Visceral fat is fat that we cannot see, so it is not always easy to know whether a person has an excess of it. Because the associated health risks can be severe, it is essential for those who suspect their visceral fat levels are high to seek advice from a health professional.

Usually, it is possible to avoid high levels of visceral fat by leading a healthy and active lifestyle. Those who do store dangerous amounts of visceral fat can reduce their levels by making positive changes to their lifestyle. Three important changes include eating a nutritious, low-fat diet, undertaking appropriate types of exercise, and lowering stress levels.

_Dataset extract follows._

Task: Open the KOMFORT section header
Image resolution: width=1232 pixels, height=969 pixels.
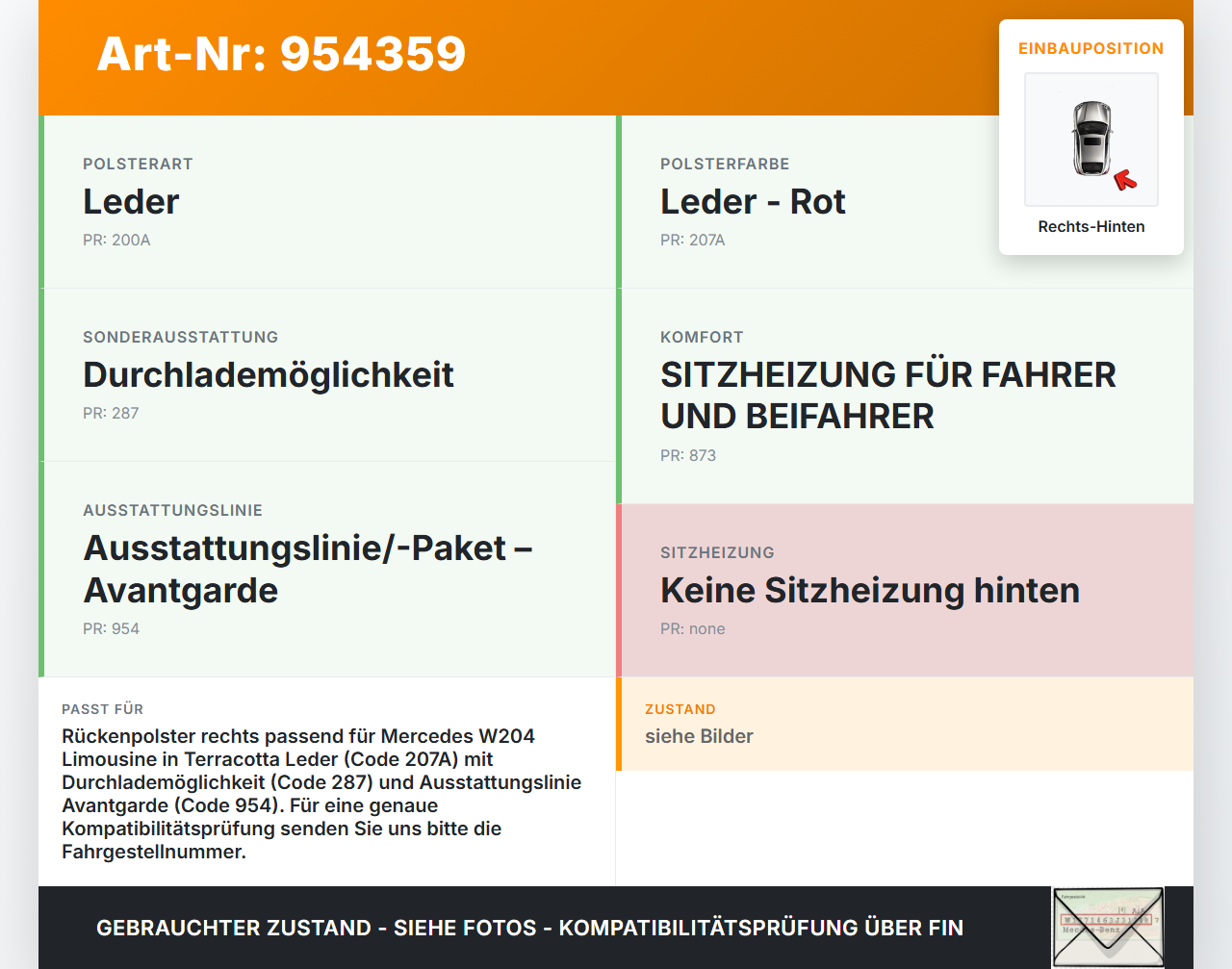Action: tap(702, 338)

Additional in-depth information on addressing visceral fat can be found at the following sites:

https://www.health.harvard.edu/staying-healthy/abdominal-fat-and-what-to-do-about-it

https://www.mayoclinic.org/healthy-lifestyle/mens-health/in-depth/belly-fat/art-20045685

Thanks to Medical News Today and the Mayo Clinic and Harvard Health for much of the content here.

Consult a qualified health professional before undertaking any specific type of high intensity exercise and if you have any questions related to increasing your physical activity level.

Mark A. Mahoney, Ph.D. has been a Registered Dietitian/Nutritionist (RDN) for over 35 years and completed graduate studies in Nutrition & Public Health at Columbia University. He can be reached at marqos69@hotmail.com.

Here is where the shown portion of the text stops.